The loss will undoubtedly sting the Bolts. Owners of the NHL’s best offense during the regular season, Tampa Bay took an early first-period lead on Alex Killorn’s slick re-direct, then slowly reverted into a defensive shell.

“We just sat back a little too much,” said Tampa captain Steve Stamkos.

If there was ever a time to trot out the “prevent defense only prevents you from winning” cliché, tonight was that time.

The mantra especially held true in the third period. As the ‘Hawks poured it on, looking to beat Ben Bishop after being stymied for the first 40 minutes, the Lightning played not to lose and went over 13 minutes without a shot on goal in the final frame.

For a series that many expected to be filled with goals and scoring chances, Game 1 didn’t fit the bill.

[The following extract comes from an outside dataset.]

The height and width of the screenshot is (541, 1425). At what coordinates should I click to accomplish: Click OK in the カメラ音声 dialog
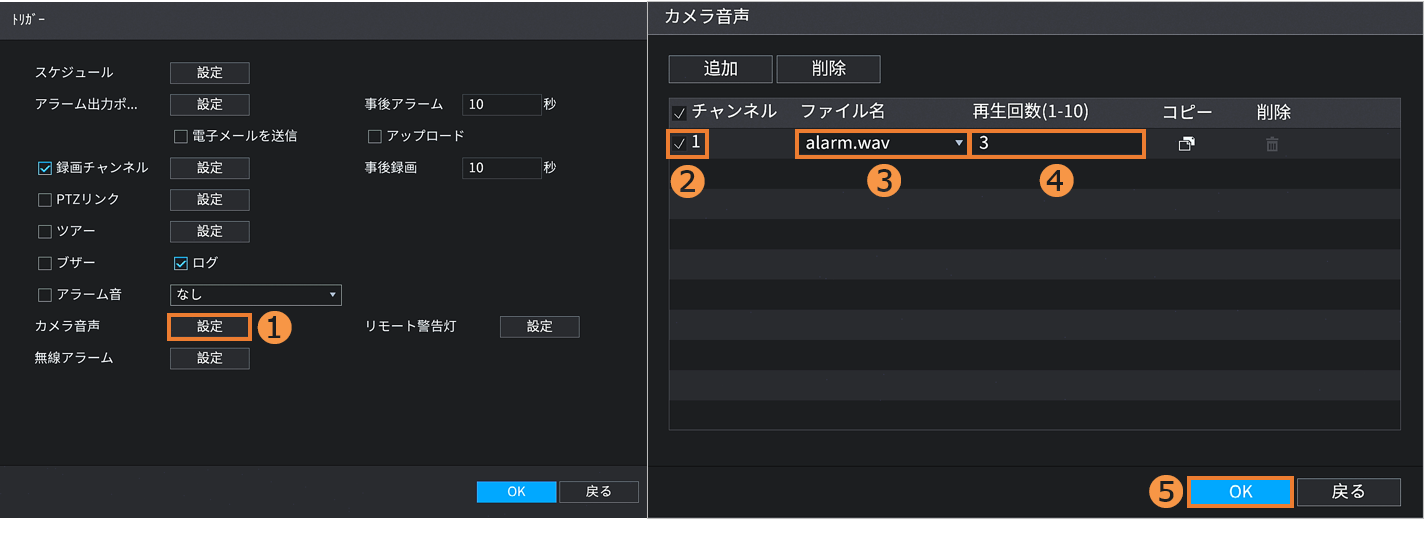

Chicago fired a postseason-low 21 shots on Bishop, while Corey Crawford was forced to make just 22 stops — five of which came in the third period.

As mentioned above, the loss is a stinger for Tampa Bay and it’ll be interesting to see how the club reacts. While it’s only one game and the first of the series, there is some history worth noting — since the Stanley Cup Final went to best-of-7 in 1939, the team that has won Game 1 has gone on to win it all 77 percent of the time.